** START Information supplied **
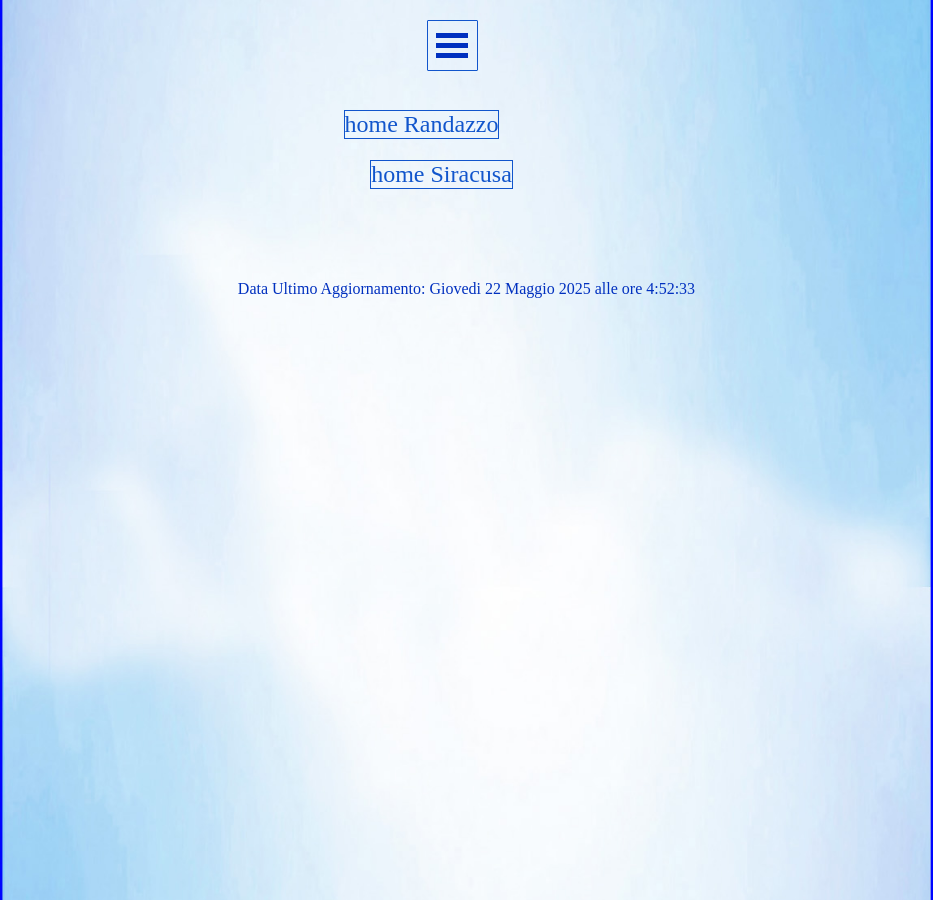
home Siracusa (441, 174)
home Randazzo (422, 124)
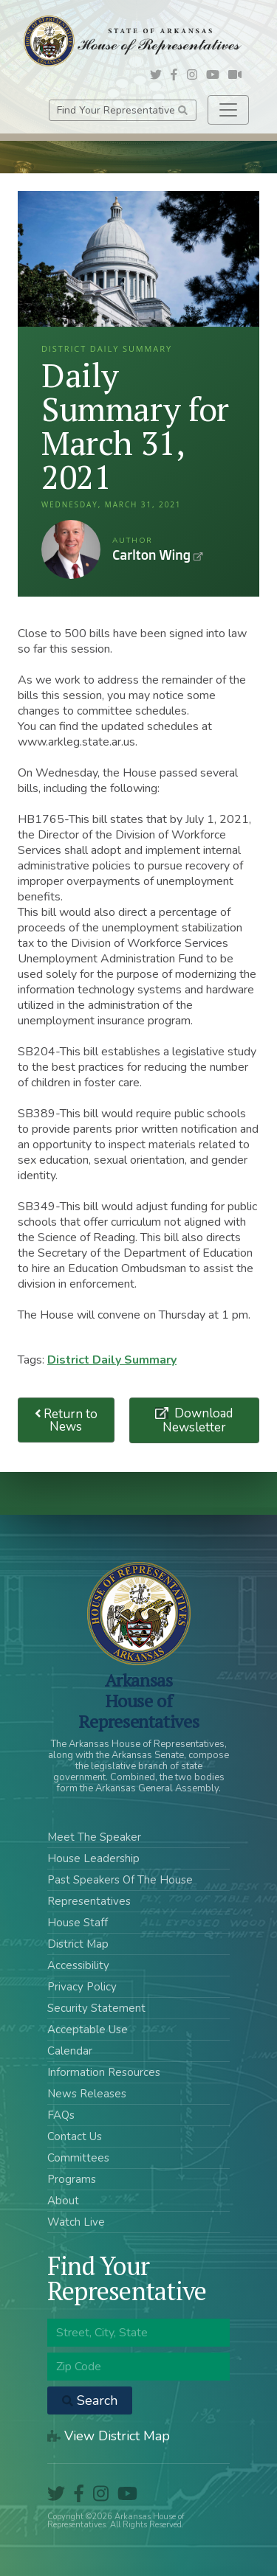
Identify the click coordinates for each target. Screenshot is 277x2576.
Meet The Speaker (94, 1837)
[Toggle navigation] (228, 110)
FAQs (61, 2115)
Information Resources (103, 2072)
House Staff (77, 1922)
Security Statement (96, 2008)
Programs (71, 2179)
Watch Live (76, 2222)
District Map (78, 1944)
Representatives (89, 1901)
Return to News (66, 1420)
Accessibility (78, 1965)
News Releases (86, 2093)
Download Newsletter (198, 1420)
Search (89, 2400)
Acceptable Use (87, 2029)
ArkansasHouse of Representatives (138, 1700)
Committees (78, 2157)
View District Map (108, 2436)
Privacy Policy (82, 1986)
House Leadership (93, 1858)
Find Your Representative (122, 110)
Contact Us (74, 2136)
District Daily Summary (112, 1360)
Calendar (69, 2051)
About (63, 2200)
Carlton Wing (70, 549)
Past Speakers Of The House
** END Information supplied **
Rewrite the material above, changing "District Map" to "Precinct Map" everywhere and keeping everything else the same. Omit the pictures.

> _Task output_:
home Siracusa (441, 174)
home Randazzo (422, 124)
Identify the click coordinates for each target. Screenshot is 277x2576.
Meet The Speaker (94, 1837)
[Toggle navigation] (228, 110)
FAQs (61, 2115)
Information Resources (103, 2072)
House Staff (77, 1922)
Security Statement (96, 2008)
Programs (71, 2179)
Watch Live (76, 2222)
Precinct Map (78, 1944)
Representatives (89, 1901)
Return to News (66, 1420)
Accessibility (78, 1965)
News Releases (86, 2093)
Download Newsletter (198, 1420)
Search (89, 2400)
Acceptable Use (87, 2029)
ArkansasHouse of Representatives (138, 1700)
Committees (78, 2157)
View Precinct Map (108, 2436)
Privacy Policy (82, 1986)
House Leadership (93, 1858)
Find Your Representative (122, 110)
Contact Us (74, 2136)
District Daily Summary (112, 1360)
Calendar (69, 2051)
About (63, 2200)
Carlton Wing (70, 549)
Past Speakers Of The House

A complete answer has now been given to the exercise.